## [ASSIGNED TASK]
Print the whole listing again, exactly as it stands.

## [PROVIDED INFORMATION]
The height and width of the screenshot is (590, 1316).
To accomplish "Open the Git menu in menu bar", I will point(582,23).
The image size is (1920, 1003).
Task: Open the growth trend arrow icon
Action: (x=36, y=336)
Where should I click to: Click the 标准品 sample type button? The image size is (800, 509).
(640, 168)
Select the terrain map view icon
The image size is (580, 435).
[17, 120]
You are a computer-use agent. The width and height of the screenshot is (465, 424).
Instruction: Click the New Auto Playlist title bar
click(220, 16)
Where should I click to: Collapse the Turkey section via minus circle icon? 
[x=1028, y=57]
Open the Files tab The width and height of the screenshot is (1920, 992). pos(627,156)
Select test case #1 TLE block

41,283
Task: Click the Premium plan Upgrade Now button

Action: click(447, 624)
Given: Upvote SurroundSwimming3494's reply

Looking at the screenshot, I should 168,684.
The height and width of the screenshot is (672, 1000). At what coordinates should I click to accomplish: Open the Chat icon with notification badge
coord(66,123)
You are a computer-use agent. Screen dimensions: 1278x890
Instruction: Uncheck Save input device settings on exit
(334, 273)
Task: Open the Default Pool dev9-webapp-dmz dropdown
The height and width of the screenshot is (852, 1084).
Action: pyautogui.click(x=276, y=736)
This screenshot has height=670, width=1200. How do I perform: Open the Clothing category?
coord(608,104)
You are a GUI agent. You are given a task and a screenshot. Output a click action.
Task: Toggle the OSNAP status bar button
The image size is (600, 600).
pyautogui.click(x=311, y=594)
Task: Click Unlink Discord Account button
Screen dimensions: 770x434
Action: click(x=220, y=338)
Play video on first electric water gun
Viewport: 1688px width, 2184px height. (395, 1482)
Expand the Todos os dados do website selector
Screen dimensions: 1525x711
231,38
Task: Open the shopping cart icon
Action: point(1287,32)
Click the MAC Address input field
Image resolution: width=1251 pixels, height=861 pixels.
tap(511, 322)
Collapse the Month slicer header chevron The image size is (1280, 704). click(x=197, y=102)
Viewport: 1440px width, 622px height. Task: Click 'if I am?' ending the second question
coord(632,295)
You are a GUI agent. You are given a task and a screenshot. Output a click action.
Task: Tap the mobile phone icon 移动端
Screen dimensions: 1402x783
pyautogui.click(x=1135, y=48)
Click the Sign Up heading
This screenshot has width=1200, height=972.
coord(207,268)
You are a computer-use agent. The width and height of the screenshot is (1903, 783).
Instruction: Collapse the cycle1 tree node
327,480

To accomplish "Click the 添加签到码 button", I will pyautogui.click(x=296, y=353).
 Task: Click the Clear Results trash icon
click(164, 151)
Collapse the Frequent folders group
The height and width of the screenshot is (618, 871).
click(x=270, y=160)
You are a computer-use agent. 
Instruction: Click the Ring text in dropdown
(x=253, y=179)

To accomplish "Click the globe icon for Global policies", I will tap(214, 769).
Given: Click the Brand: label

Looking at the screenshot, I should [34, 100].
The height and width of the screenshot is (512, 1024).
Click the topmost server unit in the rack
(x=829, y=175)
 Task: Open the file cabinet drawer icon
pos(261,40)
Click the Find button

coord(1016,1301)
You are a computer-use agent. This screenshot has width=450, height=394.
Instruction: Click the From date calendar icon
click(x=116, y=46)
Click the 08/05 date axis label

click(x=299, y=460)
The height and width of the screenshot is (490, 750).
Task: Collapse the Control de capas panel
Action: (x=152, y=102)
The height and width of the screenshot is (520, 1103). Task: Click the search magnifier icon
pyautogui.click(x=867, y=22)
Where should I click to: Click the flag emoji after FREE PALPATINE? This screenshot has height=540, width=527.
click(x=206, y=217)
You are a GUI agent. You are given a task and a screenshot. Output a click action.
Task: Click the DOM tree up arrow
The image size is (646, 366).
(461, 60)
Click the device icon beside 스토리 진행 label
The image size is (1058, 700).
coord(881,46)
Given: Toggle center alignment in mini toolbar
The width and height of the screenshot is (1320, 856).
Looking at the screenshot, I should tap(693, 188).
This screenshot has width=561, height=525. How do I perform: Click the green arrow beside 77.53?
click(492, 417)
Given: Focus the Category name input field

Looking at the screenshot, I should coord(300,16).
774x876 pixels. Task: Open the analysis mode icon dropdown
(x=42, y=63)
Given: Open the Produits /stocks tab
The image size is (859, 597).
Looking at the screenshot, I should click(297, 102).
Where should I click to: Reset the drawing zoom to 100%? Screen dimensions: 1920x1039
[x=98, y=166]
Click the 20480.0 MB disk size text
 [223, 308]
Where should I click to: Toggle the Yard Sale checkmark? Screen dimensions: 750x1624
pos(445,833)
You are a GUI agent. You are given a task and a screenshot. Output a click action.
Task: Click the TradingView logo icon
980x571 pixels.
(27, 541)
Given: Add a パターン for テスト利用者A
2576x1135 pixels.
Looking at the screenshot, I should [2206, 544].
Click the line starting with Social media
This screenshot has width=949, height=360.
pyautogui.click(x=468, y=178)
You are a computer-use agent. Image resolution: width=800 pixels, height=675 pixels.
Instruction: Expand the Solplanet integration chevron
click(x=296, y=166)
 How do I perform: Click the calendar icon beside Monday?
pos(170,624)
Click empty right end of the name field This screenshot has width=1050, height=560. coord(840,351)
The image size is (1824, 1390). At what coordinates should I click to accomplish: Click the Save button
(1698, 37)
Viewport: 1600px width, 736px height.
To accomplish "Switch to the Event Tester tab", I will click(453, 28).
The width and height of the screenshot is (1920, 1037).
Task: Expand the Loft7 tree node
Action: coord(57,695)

## [ANSWER TO THIS TASK]
The height and width of the screenshot is (590, 1316).
To accomplish "Open the Git menu in menu bar", I will point(582,23).
The image size is (1920, 1003).
Task: Open the growth trend arrow icon
Action: (x=36, y=336)
Where should I click to: Click the 标准品 sample type button? The image size is (800, 509).
(640, 168)
Select the terrain map view icon
The image size is (580, 435).
[17, 120]
You are a computer-use agent. The width and height of the screenshot is (465, 424).
Instruction: Click the New Auto Playlist title bar
click(220, 16)
Where should I click to: Collapse the Turkey section via minus circle icon? 
[x=1028, y=57]
Open the Files tab The width and height of the screenshot is (1920, 992). pos(627,156)
Select test case #1 TLE block

41,283
Task: Click the Premium plan Upgrade Now button

Action: click(447, 624)
Given: Upvote SurroundSwimming3494's reply

Looking at the screenshot, I should 168,684.
The height and width of the screenshot is (672, 1000). At what coordinates should I click to accomplish: Open the Chat icon with notification badge
coord(66,123)
You are a computer-use agent. Screen dimensions: 1278x890
Instruction: Uncheck Save input device settings on exit
(334, 273)
Task: Open the Default Pool dev9-webapp-dmz dropdown
The height and width of the screenshot is (852, 1084).
Action: pyautogui.click(x=276, y=736)
This screenshot has height=670, width=1200. How do I perform: Open the Clothing category?
coord(608,104)
You are a GUI agent. You are given a task and a screenshot. Output a click action.
Task: Toggle the OSNAP status bar button
The image size is (600, 600).
pyautogui.click(x=311, y=594)
Task: Click Unlink Discord Account button
Screen dimensions: 770x434
Action: click(x=220, y=338)
Play video on first electric water gun
Viewport: 1688px width, 2184px height. (395, 1482)
Expand the Todos os dados do website selector
Screen dimensions: 1525x711
231,38
Task: Open the shopping cart icon
Action: point(1287,32)
Click the MAC Address input field
Image resolution: width=1251 pixels, height=861 pixels.
tap(511, 322)
Collapse the Month slicer header chevron The image size is (1280, 704). click(x=197, y=102)
Viewport: 1440px width, 622px height. Task: Click 'if I am?' ending the second question
coord(632,295)
You are a GUI agent. You are given a task and a screenshot. Output a click action.
Task: Tap the mobile phone icon 移动端
Screen dimensions: 1402x783
pyautogui.click(x=1135, y=48)
Click the Sign Up heading
This screenshot has width=1200, height=972.
coord(207,268)
You are a computer-use agent. The width and height of the screenshot is (1903, 783).
Instruction: Collapse the cycle1 tree node
327,480

To accomplish "Click the 添加签到码 button", I will pyautogui.click(x=296, y=353).
 Task: Click the Clear Results trash icon
click(164, 151)
Collapse the Frequent folders group
The height and width of the screenshot is (618, 871).
click(x=270, y=160)
You are a computer-use agent. 
Instruction: Click the Ring text in dropdown
(x=253, y=179)

To accomplish "Click the globe icon for Global policies", I will tap(214, 769).
Given: Click the Brand: label

Looking at the screenshot, I should [34, 100].
The height and width of the screenshot is (512, 1024).
Click the topmost server unit in the rack
(x=829, y=175)
 Task: Open the file cabinet drawer icon
pos(261,40)
Click the Find button

coord(1016,1301)
You are a computer-use agent. This screenshot has width=450, height=394.
Instruction: Click the From date calendar icon
click(x=116, y=46)
Click the 08/05 date axis label

click(x=299, y=460)
The height and width of the screenshot is (490, 750).
Task: Collapse the Control de capas panel
Action: (x=152, y=102)
The height and width of the screenshot is (520, 1103). Task: Click the search magnifier icon
pyautogui.click(x=867, y=22)
Where should I click to: Click the flag emoji after FREE PALPATINE? This screenshot has height=540, width=527.
click(x=206, y=217)
You are a GUI agent. You are given a task and a screenshot. Output a click action.
Task: Click the DOM tree up arrow
The image size is (646, 366).
(461, 60)
Click the device icon beside 스토리 진행 label
The image size is (1058, 700).
coord(881,46)
Given: Toggle center alignment in mini toolbar
The width and height of the screenshot is (1320, 856).
Looking at the screenshot, I should tap(693, 188).
This screenshot has width=561, height=525. How do I perform: Click the green arrow beside 77.53?
click(492, 417)
Given: Focus the Category name input field

Looking at the screenshot, I should coord(300,16).
774x876 pixels. Task: Open the analysis mode icon dropdown
(x=42, y=63)
Given: Open the Produits /stocks tab
The image size is (859, 597).
Looking at the screenshot, I should click(297, 102).
Where should I click to: Reset the drawing zoom to 100%? Screen dimensions: 1920x1039
[x=98, y=166]
Click the 20480.0 MB disk size text
 [223, 308]
Where should I click to: Toggle the Yard Sale checkmark? Screen dimensions: 750x1624
pos(445,833)
You are a GUI agent. You are given a task and a screenshot. Output a click action.
Task: Click the TradingView logo icon
980x571 pixels.
(27, 541)
Given: Add a パターン for テスト利用者A
2576x1135 pixels.
Looking at the screenshot, I should [2206, 544].
Click the line starting with Social media
This screenshot has width=949, height=360.
pyautogui.click(x=468, y=178)
You are a computer-use agent. Image resolution: width=800 pixels, height=675 pixels.
Instruction: Expand the Solplanet integration chevron
click(x=296, y=166)
 How do I perform: Click the calendar icon beside Monday?
pos(170,624)
Click empty right end of the name field This screenshot has width=1050, height=560. coord(840,351)
The image size is (1824, 1390). At what coordinates should I click to accomplish: Click the Save button
(1698, 37)
Viewport: 1600px width, 736px height.
To accomplish "Switch to the Event Tester tab", I will click(453, 28).
The width and height of the screenshot is (1920, 1037).
Task: Expand the Loft7 tree node
Action: coord(57,695)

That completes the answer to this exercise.